Amelia's pov
The first thing I noticed when I opened my eyes the next morning, was the smell sharp, sterile, the kind that clung to the back of your throat. The second was the steady beep-beep-beep of a machine to my right. My body felt like it had been filled with lead, every limb heavy, pinned down.
A ceiling painted too white swam into focus, and for a moment, I thought I’d died. But then the ache hit me—a dull, throbbing reminder of bones and bruises and a heart too fragile to keep carrying this much weight.
I tried to move, but a low groan escaped instead. My throat was dry. My lips cracked. The last memory clawed back into me: walking alone on the street, clutching my chest, refusing to look back at the house I’d just walked out of. Ethan’s house. Ethan’s lies. Ethan’s betrayal.
I swallowed hard, tasting bitterness.
Then I heard a chair scrape.
“Amelia.”
His voice wasn’t the one I expected. It wasn’t Ethan’s cold, detached tone. It was steadier, lower, almost… careful.
Daniel.
My heart twisted in confusion. What was he doing here? He leaned forward from the chair beside my bed, dark shadows carved beneath his eyes. His hair was a little messier than usual, and for once, the perfect, composed mask he always wore around Ethan was cracked.
He’d been here. Waiting.
I turned my head slightly, wincing at the ache in my temples. “Why… why are you still here?” My voice was raspy, thin, like paper being torn.
He hesitated. His gaze softened as it locked with mine, and I hated how much that look warmed something inside me. “Because you shouldn’t be alone right now.”
I almost laughed bitter, sharp. “Alone is all I’ve ever been.”
Something flickered in his expression pain? Regret? I couldn’t read it. Daniel wasn’t the type to show much. Not like Ethan, who knew exactly how to wound with every glance and every word.
The thought of Ethan made bile rise in my throat. I pressed a trembling hand to my stomach protective, instinctive. My secret. My burden.
Daniel noticed the movement. His eyes narrowed slightly. “You scared the hell out of me last night,” he said, his tone deeper now, anger lacing the edges. “Collapsing on the street? Do you even realize what could’ve happened?”
The words pricked at me. I didn’t want his concern. I didn’t deserve it. I bit my lip hard enough to taste copper. “You shouldn’t care,” I whispered. “You’re not… you’re not my husband.”
For a second, silence pressed between us. The monitor beeped, steady and cruel, reminding me I was still here when all I wanted was to disappear.
“No,” Daniel said finally, leaning forward, his forearms braced on his knees. His voice dropped, steady, cutting through the air like a blade. “But I’m not blind either. Something’s wrong, Amelia. You’ve been walking around like a ghost for weeks. What did Ethan do?” this question again?!!
The name hit me like a slap. I closed my eyes. Memories surged the lipstick on his collar, the late-night calls he always silenced, the way he flinched when I tried to touch him. The woman’s perfume that lingered on his shirt when he came home.
I couldn’t say it out loud. If I said it, it would be real.

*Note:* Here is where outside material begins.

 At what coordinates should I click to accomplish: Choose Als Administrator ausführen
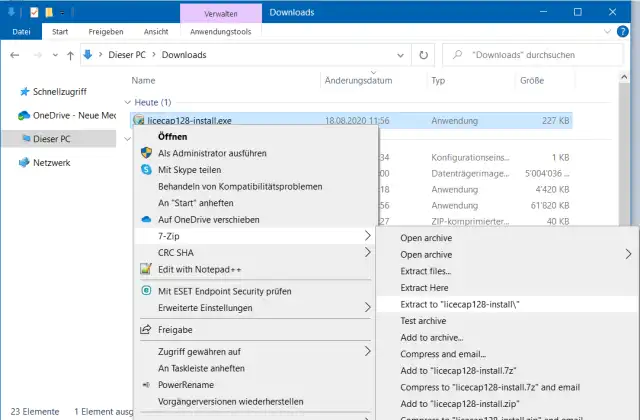click(212, 153)
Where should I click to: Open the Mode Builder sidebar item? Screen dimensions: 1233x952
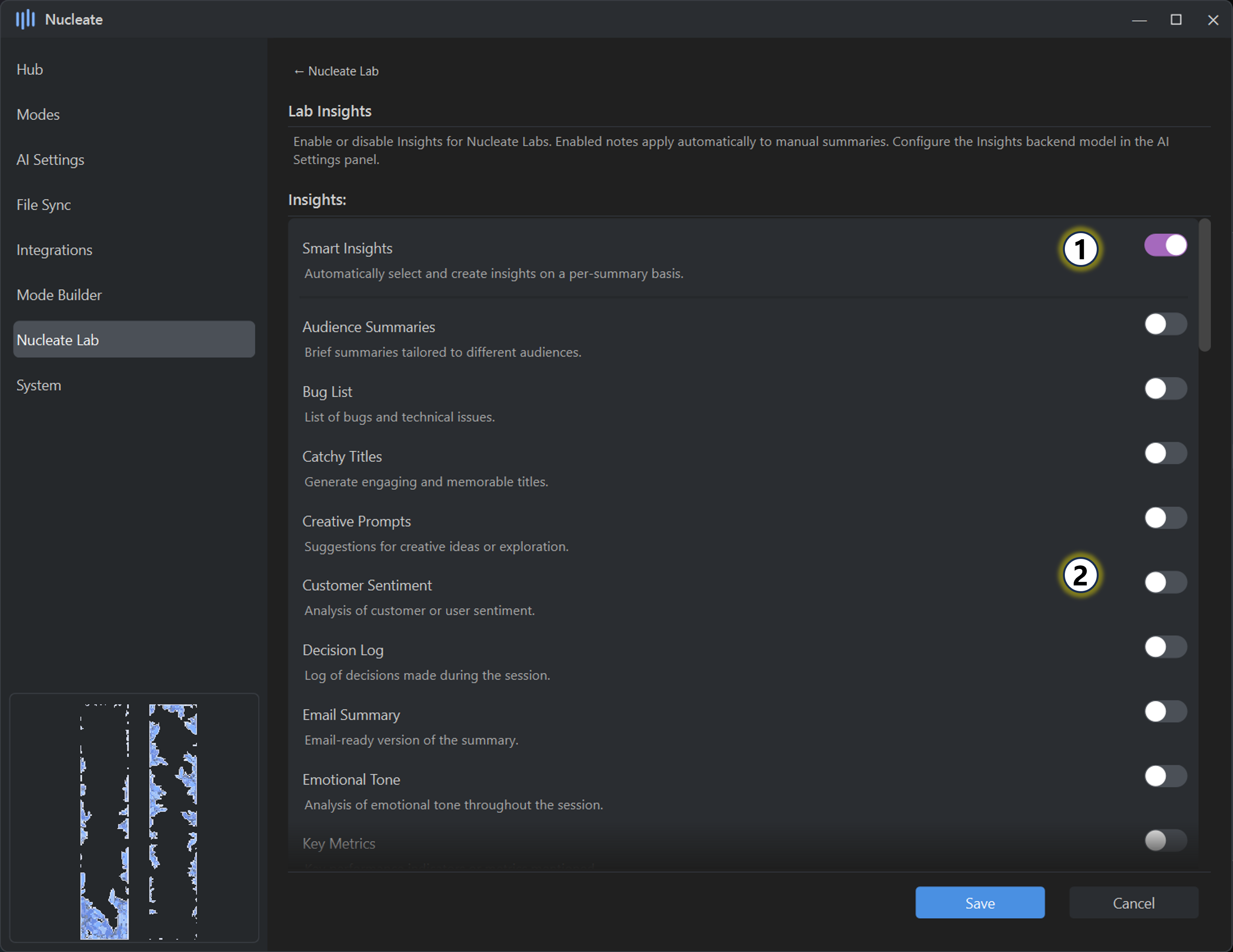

“I don’t… ” My throat tightened. My chest ached like it was tearing itself in two. “Please, Daniel. Don’t ask me that.”
He exhaled sharply, pushing a hand through his hair. His frustration was clear, but he kept his voice measured. “You think hiding it will protect you? Because it won’t. Whatever it is, it’s eating you alive.” His jaw flexed. “And Ethan’s letting it.”
I flinched.
Daniel saw. He always saw too much.
His hand moved slightly, like he wanted to reach for mine, but I pulled back before he could. The distance between us stretched like a wound.
My lips trembled. “Stop pretending like you care. You’ll run back to him and tell him everything anyway. You’re his friend, not mine.”
That stung him I saw it. For a split second, the mask slipped, and there was something raw in his eyes. Hurt. Maybe even guilt.
But he didn’t deny it.
Instead, he stood abruptly, pacing the small space between the bed and the door. His broad shoulders were tense, every line of his body carved with restrained fury. “You don’t get it, do you? I’m here because Ethan isn’t. Because he doesn’t even know how to look at what’s right in front of him without destroying it.” His gaze snapped back to mine. “And you deserve better than that.”
My breath caught.
The words pierced through me, deeper than I wanted to admit. Nobody had said that to me before. Nobody had dared.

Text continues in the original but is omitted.